Procreazione assistita, la donna può chiedere l'impianto dell'embrione anche se il partner è deceduto o se è cessato il rapporto
Il Ministero della Salute ha pubblicato le linee guida contenenti le indicazioni sulla procreazione medicalmente assistita, in base a due sentenze della Corte di Cassazione (2019) e della Consulta (2023)
Il Ministero della Salute ha pubblicato le linee guida contenenti le indicazioni delle procedure e delle tecniche di procreazione medicalmente assistita, come richiesto dalla legge numero 40 del 2004 («Norme in materia
di procreazione medicalmente assistita»). Il decreto ministeriale è stato pubblicato in Gazzetta ufficiale. Dopo la fecondazione assistita dell'ovulo, il consenso alla Pma non può essere revocato e la donna può richiedere l'impianto dell'embrione anche se il partner è deceduto o se è cessato il loro rapporto, in base a due sentenze della Corte di Cassazione (2019) e della Consulta (2023). Le linee guida vengono aggiornate almeno ogni tre anni, «in rapporto all'evoluzione tecnico-scientifica».
«Si considera "infertile" la coppia che non è stata in grado di concepire dopo un anno di rapporti sessuali non protetti - si legge nelle nuove linee guida -. Si considera "sterile" l'individuo affetto da una condizione fisica permanente che non rende possibile il concepimento. [...] L'accesso alla procreazione medicalmente assistita (Pma), pertanto, è consentito a fronte dell'assenza di concepimento, oltre ai casi di patologia riconosciuta, dopo sei/dodici mesi - in base all'età della donna - di regolari rapporti sessuali non protetti».
«L'accesso alla Pma è esteso alle coppie fertili portatrici di malattie genetiche trasmissibili, nonché a coppie sierodiscordanti portatrici di patologie infettive, quali HIV, HBV, HCV, nelle quali l'elevato rischio di infezione configura di fatto una causa ostativa alla procreazione; a coppie in cui uno o entrambi i partner siano ricorsi in passato alla crioconservazione dei propri gameti o tessuto gonadico per preservazione della fertilità».
«Deve essere rappresentato che, dopo la fecondazione assistita dell'ovulo, il consenso alla Pma non può essere revocato e la donna può richiedere l'impianto dell'embrione anche se il partner sia deceduto (Cass., 15 maggio
2019, n. 13000) ovvero sia cessato il loro rapporto (Corte costituzionale, n. 161/2023)».
Nella sentenza n. 13000 del 15 maggio 2019, la Corte di Cassazione ha affermato che «in caso di nascita mediante tecniche di procreazione medicalmente assistita, l'art. 8 della legge n. 40 del 2004 sullo status del nato con Pma si applica anche all'ipotesi di fecondazione omologa post mortem avvenuta utilizzando il seme crioconservato del padre, deceduto prima della formazione dell'embrione, che in vita abbia prestato, congiuntamente alla moglie o alla convivente, il consenso, non successivamente revocato, all'accesso a tali tecniche e autorizzato la moglie o la convivente al detto utilizzo dopo la propria morte».

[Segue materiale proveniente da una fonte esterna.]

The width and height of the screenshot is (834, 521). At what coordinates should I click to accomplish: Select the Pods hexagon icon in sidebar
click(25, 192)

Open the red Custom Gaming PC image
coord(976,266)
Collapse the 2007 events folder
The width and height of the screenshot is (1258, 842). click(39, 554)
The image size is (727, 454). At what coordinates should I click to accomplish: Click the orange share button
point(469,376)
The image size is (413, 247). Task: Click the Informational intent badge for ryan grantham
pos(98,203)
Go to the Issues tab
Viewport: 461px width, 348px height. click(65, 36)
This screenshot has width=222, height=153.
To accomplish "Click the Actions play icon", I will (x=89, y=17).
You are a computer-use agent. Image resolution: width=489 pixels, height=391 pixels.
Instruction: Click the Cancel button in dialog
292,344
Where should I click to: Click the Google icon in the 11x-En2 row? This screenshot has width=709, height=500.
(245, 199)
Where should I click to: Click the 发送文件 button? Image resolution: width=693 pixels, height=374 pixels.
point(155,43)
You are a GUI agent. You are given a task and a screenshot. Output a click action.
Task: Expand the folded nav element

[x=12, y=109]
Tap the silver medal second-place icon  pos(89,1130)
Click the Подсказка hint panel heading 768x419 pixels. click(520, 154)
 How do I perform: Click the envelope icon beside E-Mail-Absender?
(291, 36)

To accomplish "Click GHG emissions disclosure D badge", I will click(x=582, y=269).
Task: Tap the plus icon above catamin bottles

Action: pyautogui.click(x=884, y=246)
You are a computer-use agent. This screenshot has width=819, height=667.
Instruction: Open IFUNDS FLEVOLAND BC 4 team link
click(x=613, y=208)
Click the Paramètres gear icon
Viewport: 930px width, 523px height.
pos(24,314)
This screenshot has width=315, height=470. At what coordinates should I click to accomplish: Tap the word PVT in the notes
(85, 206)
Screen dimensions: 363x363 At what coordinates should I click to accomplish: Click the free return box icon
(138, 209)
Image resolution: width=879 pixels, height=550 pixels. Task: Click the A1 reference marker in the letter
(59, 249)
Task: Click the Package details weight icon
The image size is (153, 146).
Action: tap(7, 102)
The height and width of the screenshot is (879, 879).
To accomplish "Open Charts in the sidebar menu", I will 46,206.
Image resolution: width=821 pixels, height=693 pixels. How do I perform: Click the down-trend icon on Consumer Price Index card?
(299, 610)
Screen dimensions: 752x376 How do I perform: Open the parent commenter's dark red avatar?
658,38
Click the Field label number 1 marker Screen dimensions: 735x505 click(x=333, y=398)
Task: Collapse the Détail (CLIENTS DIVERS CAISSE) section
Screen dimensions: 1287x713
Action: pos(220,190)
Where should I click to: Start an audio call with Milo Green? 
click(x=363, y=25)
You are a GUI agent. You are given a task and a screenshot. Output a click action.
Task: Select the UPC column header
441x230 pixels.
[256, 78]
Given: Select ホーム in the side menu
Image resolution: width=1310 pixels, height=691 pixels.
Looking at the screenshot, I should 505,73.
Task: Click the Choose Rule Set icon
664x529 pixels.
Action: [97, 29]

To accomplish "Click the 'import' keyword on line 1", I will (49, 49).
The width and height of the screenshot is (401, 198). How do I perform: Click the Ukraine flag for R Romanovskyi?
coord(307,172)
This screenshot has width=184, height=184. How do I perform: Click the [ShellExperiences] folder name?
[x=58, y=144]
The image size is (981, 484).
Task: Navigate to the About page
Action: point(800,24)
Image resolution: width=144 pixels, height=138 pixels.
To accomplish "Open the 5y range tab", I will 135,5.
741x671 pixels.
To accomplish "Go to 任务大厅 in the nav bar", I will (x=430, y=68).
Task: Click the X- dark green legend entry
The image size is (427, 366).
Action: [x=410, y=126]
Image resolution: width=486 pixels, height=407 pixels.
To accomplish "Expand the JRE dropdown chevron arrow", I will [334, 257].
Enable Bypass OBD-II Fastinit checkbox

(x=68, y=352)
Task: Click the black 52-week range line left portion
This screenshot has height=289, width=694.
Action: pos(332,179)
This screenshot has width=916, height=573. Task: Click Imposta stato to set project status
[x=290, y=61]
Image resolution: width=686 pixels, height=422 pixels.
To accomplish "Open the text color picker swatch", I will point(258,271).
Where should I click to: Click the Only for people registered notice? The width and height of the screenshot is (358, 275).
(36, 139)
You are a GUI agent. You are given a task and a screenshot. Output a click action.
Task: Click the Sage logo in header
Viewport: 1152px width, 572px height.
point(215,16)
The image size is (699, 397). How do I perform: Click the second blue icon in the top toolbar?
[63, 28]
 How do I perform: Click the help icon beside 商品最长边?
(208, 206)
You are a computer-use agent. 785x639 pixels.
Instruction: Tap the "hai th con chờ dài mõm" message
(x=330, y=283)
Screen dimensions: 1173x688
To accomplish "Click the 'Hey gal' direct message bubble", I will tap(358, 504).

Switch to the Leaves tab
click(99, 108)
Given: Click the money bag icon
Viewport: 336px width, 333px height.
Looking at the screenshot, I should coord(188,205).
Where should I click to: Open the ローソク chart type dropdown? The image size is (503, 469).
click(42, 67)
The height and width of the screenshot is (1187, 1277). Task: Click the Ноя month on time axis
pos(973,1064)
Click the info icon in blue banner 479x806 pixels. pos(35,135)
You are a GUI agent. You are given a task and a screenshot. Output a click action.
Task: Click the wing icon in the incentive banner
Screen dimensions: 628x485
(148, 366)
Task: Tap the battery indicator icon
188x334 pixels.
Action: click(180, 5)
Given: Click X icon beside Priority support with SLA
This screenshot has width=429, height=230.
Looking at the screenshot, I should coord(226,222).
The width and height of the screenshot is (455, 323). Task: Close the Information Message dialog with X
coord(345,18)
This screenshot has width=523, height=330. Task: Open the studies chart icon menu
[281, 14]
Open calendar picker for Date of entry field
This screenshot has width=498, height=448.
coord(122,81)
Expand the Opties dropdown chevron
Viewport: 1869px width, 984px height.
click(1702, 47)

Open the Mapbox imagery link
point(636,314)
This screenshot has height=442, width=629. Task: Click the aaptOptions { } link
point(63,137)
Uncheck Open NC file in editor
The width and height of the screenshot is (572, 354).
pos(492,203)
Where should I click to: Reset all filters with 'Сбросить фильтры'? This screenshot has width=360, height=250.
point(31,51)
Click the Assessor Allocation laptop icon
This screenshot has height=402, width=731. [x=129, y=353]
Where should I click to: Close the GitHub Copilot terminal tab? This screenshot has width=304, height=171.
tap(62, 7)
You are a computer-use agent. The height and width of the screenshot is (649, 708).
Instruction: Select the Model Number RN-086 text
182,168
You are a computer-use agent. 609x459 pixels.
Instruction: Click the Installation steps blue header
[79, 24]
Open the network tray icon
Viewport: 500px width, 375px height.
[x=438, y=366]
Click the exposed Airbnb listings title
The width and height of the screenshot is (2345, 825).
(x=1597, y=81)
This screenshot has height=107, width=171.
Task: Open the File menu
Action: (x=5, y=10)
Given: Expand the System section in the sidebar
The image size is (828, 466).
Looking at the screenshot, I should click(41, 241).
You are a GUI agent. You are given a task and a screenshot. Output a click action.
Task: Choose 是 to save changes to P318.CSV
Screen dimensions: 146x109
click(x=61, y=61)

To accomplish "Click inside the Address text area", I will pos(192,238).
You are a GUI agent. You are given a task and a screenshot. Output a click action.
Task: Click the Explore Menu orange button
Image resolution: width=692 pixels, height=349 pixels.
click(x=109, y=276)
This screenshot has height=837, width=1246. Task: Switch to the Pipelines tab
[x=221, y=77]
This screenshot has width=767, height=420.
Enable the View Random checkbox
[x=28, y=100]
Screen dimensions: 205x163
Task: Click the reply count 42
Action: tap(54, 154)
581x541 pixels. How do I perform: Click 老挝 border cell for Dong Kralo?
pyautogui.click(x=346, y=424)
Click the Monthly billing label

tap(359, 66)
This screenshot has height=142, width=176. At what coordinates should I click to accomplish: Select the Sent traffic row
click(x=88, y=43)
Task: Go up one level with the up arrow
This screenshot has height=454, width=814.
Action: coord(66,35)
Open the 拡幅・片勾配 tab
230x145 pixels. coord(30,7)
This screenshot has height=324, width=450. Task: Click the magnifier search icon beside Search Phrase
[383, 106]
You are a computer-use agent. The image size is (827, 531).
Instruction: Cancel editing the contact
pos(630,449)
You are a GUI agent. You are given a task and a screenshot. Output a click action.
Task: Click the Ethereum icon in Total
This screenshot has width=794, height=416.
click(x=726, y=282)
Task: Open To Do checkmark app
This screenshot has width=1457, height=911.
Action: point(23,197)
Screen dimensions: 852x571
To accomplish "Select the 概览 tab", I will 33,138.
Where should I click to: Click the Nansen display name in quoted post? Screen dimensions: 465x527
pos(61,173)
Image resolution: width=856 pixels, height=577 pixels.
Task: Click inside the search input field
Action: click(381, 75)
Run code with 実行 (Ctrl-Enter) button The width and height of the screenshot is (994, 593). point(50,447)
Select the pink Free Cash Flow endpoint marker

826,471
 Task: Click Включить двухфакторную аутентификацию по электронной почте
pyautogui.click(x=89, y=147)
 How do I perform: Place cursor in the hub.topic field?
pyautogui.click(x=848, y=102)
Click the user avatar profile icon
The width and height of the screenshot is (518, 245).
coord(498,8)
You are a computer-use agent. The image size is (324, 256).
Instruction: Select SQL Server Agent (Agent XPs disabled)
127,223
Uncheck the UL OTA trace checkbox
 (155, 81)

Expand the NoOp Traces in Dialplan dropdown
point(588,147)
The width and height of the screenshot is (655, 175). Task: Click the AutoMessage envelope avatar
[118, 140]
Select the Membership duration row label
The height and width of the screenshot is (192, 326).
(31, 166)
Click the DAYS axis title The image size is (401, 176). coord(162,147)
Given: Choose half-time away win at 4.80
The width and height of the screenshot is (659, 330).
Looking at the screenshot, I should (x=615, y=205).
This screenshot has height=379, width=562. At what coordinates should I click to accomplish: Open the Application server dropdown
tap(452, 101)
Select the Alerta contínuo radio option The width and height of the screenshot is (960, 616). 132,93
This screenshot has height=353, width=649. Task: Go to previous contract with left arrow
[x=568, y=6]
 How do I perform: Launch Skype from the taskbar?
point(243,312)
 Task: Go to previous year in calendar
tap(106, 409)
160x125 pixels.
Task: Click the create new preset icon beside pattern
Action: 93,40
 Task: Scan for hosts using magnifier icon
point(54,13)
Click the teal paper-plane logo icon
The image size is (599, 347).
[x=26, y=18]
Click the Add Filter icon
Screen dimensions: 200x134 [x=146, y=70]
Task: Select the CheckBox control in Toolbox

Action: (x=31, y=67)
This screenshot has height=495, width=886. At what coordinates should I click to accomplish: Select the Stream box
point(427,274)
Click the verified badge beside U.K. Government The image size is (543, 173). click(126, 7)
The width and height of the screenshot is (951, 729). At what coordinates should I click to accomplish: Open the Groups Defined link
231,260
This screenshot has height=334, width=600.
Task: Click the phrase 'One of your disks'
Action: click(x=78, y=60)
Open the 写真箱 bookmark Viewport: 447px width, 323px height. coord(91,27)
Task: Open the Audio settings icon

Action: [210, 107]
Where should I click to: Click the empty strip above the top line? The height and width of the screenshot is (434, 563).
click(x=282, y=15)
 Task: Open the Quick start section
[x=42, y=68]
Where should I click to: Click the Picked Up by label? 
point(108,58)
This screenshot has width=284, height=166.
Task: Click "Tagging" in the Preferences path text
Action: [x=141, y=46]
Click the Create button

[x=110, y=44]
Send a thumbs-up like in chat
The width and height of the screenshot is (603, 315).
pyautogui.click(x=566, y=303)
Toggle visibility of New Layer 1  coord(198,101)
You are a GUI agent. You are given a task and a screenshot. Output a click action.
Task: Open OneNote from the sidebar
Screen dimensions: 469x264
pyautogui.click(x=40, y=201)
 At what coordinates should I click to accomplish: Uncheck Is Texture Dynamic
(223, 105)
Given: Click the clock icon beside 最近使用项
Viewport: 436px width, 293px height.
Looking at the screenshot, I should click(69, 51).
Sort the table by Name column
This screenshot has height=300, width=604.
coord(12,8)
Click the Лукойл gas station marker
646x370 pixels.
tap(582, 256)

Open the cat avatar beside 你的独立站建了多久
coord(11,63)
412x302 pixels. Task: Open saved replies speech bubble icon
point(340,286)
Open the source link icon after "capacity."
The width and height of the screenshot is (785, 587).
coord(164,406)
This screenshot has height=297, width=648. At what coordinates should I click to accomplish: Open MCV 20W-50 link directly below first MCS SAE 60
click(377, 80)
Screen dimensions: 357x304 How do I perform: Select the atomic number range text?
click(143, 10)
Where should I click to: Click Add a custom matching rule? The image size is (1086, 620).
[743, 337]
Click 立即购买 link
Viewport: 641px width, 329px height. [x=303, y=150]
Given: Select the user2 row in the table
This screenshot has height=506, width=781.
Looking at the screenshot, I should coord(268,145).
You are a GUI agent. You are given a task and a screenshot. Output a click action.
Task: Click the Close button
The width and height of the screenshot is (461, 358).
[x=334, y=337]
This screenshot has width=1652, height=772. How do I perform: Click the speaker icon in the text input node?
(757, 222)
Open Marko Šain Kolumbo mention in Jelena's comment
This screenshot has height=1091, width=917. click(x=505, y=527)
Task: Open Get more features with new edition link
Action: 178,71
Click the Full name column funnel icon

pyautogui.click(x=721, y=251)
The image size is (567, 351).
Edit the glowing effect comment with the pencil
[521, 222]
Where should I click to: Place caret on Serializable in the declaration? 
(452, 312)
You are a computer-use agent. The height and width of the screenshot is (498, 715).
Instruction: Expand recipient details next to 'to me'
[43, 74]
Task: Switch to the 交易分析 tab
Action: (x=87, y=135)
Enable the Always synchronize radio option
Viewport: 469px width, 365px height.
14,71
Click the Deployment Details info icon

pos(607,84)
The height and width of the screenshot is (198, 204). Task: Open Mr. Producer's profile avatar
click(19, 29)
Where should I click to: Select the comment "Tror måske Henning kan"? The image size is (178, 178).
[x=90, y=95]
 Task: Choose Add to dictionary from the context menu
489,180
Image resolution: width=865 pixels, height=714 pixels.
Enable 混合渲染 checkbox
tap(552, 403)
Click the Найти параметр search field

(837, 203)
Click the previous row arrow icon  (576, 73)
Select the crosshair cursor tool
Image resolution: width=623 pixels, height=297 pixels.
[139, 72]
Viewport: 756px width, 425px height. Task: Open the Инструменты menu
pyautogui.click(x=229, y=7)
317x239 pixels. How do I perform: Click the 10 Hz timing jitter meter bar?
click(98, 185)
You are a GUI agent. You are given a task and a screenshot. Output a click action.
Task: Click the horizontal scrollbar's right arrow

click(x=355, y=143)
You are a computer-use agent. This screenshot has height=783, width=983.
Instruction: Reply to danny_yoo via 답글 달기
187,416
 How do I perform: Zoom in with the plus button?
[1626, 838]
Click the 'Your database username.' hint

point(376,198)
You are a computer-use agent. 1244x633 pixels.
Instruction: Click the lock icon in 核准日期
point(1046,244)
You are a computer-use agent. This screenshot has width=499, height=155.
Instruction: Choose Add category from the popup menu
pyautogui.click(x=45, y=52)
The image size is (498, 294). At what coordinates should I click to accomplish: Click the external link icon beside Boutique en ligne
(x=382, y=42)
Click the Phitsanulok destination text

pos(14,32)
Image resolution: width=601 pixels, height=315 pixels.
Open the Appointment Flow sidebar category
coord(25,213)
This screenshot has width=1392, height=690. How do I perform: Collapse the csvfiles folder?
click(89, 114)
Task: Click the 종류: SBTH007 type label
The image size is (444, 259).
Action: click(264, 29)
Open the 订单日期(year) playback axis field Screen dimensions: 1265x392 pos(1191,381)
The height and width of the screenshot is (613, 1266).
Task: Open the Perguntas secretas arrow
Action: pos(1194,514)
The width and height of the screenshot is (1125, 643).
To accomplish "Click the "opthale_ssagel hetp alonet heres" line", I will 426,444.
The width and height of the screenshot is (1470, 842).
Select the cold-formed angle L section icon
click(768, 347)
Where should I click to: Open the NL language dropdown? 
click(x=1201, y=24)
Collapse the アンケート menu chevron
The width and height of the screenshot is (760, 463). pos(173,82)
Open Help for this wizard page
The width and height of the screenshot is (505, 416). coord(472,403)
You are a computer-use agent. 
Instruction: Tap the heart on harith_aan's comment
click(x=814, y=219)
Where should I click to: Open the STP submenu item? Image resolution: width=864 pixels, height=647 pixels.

Nella sentenza n. 161 del 2023 la Corte Costituzionale ha dato ragione a una donna che aveva richiesto l’impianto dell’embrione crioconservato, nonostante nel frattempo fosse intervenuta la separazione dal coniuge. Questi si è opposto ritirando il consenso precedentemente prestato, ritenendo di non poter essere obbligato a diventare padre. Il giudice ha
quindi sollevato la questione di costituzionalità in riferimento alla irrevocabilità del consenso.
«Per "tecniche di Pma" si intendono tutti quei procedimenti che
comportano il trattamento di ovociti umani, di spermatozoi o embrioni
nell'ambito di un progetto finalizzato a realizzare una gravidanza - si legge ancora nelle linee guida ministeriali -. Questi procedimenti, che possono essere effettuati sia con gameti della coppia sia con gameti donati, includono: la inseminazione intrauterina; la fecondazione in vitro e il trasferimento intrauterino di embrioni; la microiniezione intracitoplasmatica dello spermatozoo; la crioconservazione dei gameti e degli embrioni; la biopsia embrionale per eseguire i test genetici di preimpianto».